§ Task goal: Pull out every line in the rows below that contains the word "accomplish", matching case exactly.

* Begin Information supplied *

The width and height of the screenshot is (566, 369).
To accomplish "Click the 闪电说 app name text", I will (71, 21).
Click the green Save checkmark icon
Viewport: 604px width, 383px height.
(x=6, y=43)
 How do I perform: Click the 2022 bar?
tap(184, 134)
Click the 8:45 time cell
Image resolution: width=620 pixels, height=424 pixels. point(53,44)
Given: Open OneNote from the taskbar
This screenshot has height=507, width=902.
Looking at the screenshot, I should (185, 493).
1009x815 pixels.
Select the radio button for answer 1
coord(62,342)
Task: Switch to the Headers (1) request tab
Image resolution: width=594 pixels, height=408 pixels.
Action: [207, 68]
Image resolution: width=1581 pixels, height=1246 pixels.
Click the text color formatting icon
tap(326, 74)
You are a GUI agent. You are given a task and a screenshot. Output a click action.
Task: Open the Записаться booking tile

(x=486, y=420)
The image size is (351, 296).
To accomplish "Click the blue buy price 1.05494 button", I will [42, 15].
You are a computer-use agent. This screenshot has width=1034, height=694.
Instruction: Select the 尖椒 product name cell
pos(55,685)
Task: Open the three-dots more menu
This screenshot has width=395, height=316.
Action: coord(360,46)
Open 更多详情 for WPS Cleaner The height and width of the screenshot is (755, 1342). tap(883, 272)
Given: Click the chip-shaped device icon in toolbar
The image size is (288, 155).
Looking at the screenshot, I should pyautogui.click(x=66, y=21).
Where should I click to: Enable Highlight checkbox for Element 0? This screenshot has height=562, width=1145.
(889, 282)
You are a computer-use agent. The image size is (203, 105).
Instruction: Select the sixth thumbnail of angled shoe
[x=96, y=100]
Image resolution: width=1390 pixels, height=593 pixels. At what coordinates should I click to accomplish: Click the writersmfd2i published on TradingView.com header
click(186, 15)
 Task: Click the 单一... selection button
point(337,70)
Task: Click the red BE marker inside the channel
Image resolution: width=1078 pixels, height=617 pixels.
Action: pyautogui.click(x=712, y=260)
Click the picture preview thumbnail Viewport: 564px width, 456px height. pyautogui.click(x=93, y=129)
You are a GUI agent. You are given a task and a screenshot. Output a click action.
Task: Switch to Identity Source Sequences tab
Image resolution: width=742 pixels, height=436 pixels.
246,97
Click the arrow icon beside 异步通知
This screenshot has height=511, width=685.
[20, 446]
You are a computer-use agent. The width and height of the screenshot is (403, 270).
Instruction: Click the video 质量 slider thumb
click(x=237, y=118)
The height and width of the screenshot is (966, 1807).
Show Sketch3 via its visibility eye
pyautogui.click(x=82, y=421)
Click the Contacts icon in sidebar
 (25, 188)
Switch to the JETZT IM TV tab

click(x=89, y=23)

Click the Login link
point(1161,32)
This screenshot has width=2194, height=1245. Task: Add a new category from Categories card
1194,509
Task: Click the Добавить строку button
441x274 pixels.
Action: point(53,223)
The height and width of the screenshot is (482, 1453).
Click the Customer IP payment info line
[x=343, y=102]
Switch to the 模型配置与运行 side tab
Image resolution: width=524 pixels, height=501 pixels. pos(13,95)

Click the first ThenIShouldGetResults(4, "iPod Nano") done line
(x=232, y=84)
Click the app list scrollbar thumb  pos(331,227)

* End Information supplied *

§ Solution:
To accomplish "Click the 闪电说 app name text", I will (71, 21).
To accomplish "Click the blue buy price 1.05494 button", I will [42, 15].
Image resolution: width=1390 pixels, height=593 pixels. At what coordinates should I click to accomplish: Click the writersmfd2i published on TradingView.com header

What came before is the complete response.